Tasty ways of cooking kohlrabi
1. Chiffonade the leaves
You can chiffonade the leaves and add them to a vinaigrette. If you want more lovely greens in your salad, kohlrabi will be able to fit right in. Or you can steam or saute the leaves, just like you would do with collard greens or kale.
2. Eat raw kohlrabi
Kohlrabi has a mild flavor, so you would do best to pair it with ingredients that won’t overpower it. Do you want to taste this new thing you’re trying, right? The texture of the kohlrabi is similar with the one of radishes. It’s slightly crunchy, so replace radishes with it in salads. You can also grate it and pair it with cabbage in a lovely coleslaw dish. Be sure to use some Indian spices like turmeric. Kohlrabi is a star in Indian cooking, after all.
3. Add it to soups
You can throw chopped kohlrabi in a simple and efficient vegetable soup. You can use it as a twist in the most basic of chicken soups. Take a chance on kohlrabi! And guess what. Cream soups are not at all off limits! Kohlrabi can be pureed in broccoli cream soup, potato cream soup, and even mushroom cream soup.
4. Steam it or roast it
Steam the kohlrabi just as you would other veggies and then you can make it a grand part of a steamed vegetable side, you can add it to stir-fries, and also to pasta dishes. If you’re a fan of veggie pizza, why not make room for it on your pizza pie and replace broccoli with it in all kinds of recipes?

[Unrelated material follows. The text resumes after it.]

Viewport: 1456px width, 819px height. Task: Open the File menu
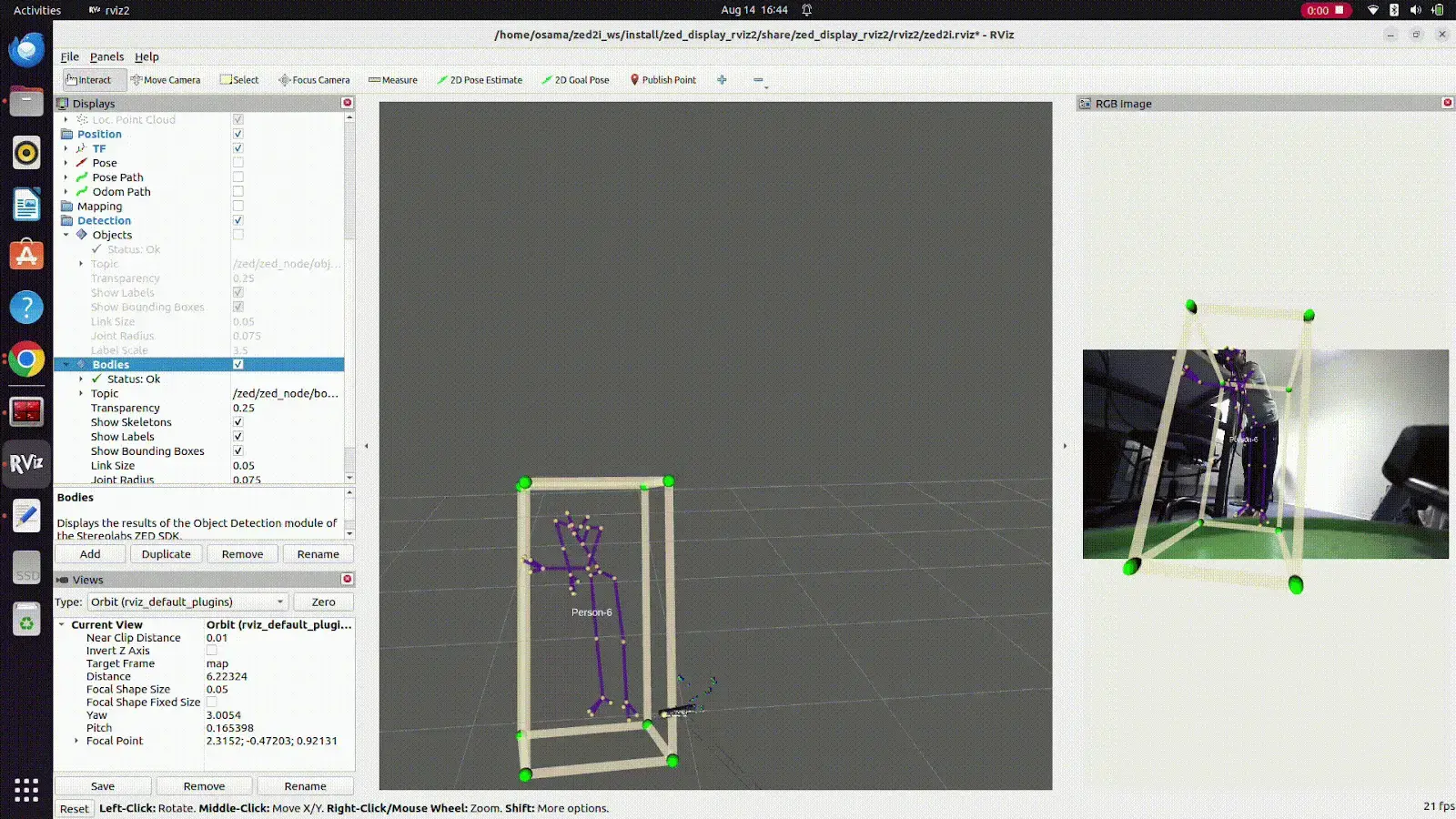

The same goes for roasted kohlrabi. Chop it up, add it to a baking sheet with some eggplant, potatoes, and broccoli too. And you have an amazing side dish with a caramelized exterior. Yum!
5. Turn it into fritters
Who doesn’t like some good veggie fritters? Mix the grated kohlrabi with some carrots, bread the fritters up like you would do with schnitzels, for instance, and then fry them. Cook on both sides for just a few minutes. Wait until the fritters are crispy to plate them because we all love crispy food so much!
So cooking with kohlrabi isn’t as tough as it seemed at first, right? The main thing is not to let it intimidate you and you’re good to go!